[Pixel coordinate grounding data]
═══
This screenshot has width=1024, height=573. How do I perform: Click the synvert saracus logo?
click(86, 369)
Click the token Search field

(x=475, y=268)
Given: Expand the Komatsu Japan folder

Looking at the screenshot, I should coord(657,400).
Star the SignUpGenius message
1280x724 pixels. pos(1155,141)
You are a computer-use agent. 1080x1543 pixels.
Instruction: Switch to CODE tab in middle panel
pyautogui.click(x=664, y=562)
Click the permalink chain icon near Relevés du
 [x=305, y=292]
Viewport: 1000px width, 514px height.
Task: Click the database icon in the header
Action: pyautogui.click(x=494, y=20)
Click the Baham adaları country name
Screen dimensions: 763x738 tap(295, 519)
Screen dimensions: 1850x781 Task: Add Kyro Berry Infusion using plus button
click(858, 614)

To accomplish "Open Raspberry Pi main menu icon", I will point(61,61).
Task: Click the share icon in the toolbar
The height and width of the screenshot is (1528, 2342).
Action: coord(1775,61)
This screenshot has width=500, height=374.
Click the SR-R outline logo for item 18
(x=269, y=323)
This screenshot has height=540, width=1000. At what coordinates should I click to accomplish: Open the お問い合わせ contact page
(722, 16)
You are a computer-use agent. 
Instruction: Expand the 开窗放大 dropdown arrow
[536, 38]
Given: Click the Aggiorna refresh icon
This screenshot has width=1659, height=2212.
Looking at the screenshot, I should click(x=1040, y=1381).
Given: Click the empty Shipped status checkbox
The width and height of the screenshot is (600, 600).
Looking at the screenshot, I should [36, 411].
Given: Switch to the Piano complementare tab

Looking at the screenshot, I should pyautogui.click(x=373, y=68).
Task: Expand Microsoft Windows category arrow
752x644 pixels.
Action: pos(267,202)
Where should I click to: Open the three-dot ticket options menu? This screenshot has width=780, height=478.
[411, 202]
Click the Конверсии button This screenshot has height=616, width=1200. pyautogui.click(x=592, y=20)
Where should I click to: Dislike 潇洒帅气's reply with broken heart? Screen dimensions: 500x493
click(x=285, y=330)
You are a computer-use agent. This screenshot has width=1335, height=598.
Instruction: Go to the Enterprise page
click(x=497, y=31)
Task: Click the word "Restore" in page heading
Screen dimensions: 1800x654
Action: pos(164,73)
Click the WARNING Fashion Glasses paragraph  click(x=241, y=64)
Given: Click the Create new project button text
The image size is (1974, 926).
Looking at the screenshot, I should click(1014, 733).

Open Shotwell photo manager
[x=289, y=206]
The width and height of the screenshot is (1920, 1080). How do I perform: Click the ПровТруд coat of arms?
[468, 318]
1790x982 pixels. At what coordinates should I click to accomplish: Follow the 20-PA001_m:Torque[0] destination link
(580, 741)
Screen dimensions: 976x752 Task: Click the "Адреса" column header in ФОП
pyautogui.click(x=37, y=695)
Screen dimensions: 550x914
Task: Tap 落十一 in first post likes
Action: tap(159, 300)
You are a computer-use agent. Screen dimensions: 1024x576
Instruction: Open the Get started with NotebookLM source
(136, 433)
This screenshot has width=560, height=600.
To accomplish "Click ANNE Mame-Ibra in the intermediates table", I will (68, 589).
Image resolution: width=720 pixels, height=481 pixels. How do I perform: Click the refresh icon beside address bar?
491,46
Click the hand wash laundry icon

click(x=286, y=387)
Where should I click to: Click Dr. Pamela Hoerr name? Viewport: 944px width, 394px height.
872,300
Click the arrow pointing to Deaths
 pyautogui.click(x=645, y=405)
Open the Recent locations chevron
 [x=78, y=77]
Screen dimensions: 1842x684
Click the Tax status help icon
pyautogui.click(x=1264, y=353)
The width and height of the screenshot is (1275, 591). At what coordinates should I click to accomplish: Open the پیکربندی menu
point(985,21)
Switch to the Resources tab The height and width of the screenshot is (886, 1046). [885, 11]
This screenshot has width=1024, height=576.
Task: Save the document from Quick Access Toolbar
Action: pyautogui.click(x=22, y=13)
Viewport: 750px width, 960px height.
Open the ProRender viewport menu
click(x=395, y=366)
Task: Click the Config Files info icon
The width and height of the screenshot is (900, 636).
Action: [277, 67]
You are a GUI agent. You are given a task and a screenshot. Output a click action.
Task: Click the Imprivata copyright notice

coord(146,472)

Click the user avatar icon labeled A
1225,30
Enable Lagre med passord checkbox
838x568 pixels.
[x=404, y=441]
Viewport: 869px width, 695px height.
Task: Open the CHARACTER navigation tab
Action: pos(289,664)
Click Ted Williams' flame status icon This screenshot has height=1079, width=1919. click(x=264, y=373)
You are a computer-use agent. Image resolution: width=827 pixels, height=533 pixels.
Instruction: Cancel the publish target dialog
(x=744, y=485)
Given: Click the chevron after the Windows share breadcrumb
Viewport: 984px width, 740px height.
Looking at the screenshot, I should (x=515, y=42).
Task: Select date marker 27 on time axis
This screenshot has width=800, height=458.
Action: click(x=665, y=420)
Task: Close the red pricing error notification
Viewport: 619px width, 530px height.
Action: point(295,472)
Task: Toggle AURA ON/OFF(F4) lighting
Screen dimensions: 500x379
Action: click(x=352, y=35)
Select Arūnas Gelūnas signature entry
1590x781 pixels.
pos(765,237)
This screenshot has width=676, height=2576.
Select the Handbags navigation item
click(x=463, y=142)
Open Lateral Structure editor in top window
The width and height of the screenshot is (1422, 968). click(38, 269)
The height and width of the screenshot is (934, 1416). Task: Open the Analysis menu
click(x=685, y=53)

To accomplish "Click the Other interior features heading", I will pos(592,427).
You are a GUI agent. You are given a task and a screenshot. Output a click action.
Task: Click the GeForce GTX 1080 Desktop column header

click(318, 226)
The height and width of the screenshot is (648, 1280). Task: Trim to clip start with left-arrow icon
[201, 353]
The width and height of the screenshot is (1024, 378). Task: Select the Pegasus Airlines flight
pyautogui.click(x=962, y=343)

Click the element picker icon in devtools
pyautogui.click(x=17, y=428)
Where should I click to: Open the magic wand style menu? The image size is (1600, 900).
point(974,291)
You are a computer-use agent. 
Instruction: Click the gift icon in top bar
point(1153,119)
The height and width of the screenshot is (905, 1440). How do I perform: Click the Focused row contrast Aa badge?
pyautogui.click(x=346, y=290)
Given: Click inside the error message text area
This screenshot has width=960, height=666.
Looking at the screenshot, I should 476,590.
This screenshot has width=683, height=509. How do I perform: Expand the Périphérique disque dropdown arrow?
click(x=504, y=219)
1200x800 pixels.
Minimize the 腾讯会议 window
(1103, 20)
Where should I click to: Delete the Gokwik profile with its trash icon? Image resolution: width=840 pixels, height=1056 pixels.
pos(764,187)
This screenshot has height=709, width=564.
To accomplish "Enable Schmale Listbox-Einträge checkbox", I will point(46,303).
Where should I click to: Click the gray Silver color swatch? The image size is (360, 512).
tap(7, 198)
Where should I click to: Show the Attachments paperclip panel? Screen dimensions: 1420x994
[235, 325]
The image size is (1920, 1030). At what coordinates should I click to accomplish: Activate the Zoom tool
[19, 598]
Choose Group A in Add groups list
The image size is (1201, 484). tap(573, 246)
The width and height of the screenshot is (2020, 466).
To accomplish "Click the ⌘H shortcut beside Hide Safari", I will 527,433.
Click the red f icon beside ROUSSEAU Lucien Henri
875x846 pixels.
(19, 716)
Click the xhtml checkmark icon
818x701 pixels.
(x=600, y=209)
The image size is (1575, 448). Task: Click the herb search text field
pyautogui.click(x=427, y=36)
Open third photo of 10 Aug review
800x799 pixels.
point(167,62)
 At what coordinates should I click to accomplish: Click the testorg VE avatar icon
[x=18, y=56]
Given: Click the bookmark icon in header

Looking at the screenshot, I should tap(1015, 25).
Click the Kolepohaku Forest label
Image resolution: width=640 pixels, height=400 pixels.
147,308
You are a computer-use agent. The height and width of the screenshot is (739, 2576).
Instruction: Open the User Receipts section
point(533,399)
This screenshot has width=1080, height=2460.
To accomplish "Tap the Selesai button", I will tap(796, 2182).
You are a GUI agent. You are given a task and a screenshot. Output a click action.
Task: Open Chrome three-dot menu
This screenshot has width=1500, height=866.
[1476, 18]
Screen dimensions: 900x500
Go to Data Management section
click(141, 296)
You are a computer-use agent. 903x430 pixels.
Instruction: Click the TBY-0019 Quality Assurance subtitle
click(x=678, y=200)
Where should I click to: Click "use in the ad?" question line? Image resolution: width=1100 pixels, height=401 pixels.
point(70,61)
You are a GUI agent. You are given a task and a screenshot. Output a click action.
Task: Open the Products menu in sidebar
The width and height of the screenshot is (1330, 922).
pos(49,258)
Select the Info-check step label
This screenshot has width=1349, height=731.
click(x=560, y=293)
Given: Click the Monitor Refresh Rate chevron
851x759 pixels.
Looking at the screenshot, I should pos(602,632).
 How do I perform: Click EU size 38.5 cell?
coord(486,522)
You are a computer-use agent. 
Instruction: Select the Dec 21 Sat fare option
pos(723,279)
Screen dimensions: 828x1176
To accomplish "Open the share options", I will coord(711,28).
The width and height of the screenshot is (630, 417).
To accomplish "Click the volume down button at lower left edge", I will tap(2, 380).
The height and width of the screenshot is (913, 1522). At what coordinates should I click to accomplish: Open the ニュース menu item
═══
• **WHAT YOU HAVE TO DO**:
If a line of the data contains "share", copy it out.

• **RESULT OF THE TASK**:
Task: Click the share icon in the toolbar
Given: Click the chevron after the Windows share breadcrumb
To accomplish "Open the share options", I will coord(711,28).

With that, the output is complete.